Advanced Seminar: Medieval Manuscript Studies

Barbara A. Shailor


Preliminary Advices

Participants should bring to New Haven: pencils (no ink), a magnifying glass, a computer (of whatever sort), a Latin-English dictionary of any size; a printed copy (since the printed reproduction of the abbreviations is closer to the manuscript than the online version) of Adriano Cappelli, Lexicon abbreviaturarum. Dizionario di abbreviature latine ed italiane: the introduction should be reviewed before the class either in the original Italian, or in the English translation by Davin Himann and Richard Kay, The Elements of Abbreviation in Medieval Latin Paleography  (Lawrence, KS: University of Kansas Libraries, 1982).

Before class participants should also be familiar with and/or re-read:

  1. Albert Derolez, The Palaeography of Gothic Manuscript Books, from the Twelfth to the Early Sixteenth Century (Cambridge Studies in Palaeography and Codicology 9) Cambridge, England: Cambridge University Press, 2003.
  2. Bernhard Bischoff, Latin Palaeography: Antiquity and the Middle Ages, English tr. by Dáibhi ó Crónin and David Ganz (Cambridge: Cambridge University Press, 1990).
  3. Barbara A. Shailor, The Medieval Book: Catalogue of an Exhibition at the Beinecke Rare Book and Manuscript Library, Yale University (New Haven: Yale University Library, 1988).
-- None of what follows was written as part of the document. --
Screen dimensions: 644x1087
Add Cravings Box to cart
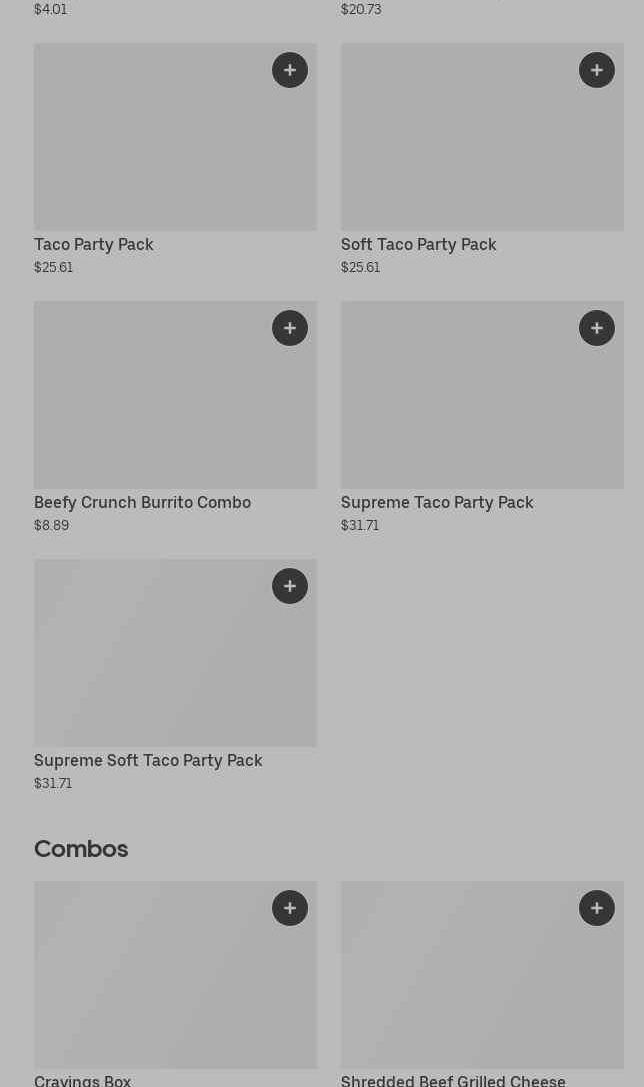click(290, 908)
Since each person will have to select a project for class presentation, please consult the website of the Beinecke Rare Book and Manuscript Library for some of the following collections which contain medieval and Renaissance manuscripts: General, Marston, Mellon Alchemical, Osborn. The printed catalogs of each of the collections (when available) are to be preferred due to some typographical issues with the digital format of the website (e.g., no Greek or Middle English letterforms), but the online version contains a more complete listing of the more recent acquisitions. It would be most useful to select a few items beforehand that may be appropriate for a project. All projects must be approved by the instructor.